If you add the words "world", "clash", "go" to the name of your game, your game won't necessarily become a hit.
If you find a relationship between the two variables, we recommend that you understand this relationship in detail, what depends on what, what affects what, and whether it affects at all. An understanding of the subject area and its model are built from such relationships in your head.
Practical recommendations: if another product did an A/B test and found out that the red button has higher CTR than the green one, it doesn't mean that you need to go ahead and make all the buttons red at once.
If you participated in the conference, and after that the inflow of the new users increased by 30%, do not rush to apply for the next exhibition, it's better to understand in detail the reasons for the increase in the inflow (maybe it is due to the seasonality?).
In one of the games, the average revenue per user (ARPU) increases from month to month. You will probably agree, that it's not the worst signal. Сoncurrent to this the developers measure Net Promoter Score on the monthly basis to evaluate the loyalty of the players.
An interesting fact was discovered: NPS is falling over time! So the revenue grows and loyalty falls.
The less is the loyalty of users - the less they pay? In order to increase the revenue, do you need to reduce loyalty? Of course, it’s not so.
And then what? Let's investigate.
If we detail NPS by segments of users depending on their lifecycle in the game, we'll see: the survey is primarily taken by newcomers, and most of them don't even have an idea of paying yet.
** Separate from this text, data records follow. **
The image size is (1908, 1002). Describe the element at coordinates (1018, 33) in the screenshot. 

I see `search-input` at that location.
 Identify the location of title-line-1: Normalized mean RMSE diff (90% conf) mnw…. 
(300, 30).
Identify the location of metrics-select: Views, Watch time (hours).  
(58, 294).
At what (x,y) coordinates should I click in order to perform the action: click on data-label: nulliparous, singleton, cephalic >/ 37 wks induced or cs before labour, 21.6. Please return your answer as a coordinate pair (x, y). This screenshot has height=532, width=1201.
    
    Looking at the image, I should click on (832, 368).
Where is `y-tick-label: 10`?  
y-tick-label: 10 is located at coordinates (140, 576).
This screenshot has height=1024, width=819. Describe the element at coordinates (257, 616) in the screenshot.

At this time, payments are made by the other players, a long-established base of active users, who express their loyalty not by giving a "ten" in the survey, but by money - the best of all awards.
So instead of making a false conclusion about the causal relationship between NPS and money, it's better to figure out why newcomers lose their loyalty month by month. Perhaps you will find the reasons for the low loyalty of new users, and by eliminating them, increase your user base and, as a result, the money.
In a sense, the fact that the correlation doesn't imply causation explains why we have not been replaced by the robots yet. Have a good head on your shoulders!
And in an idle moment, you may play a game “Guess the Correlation”.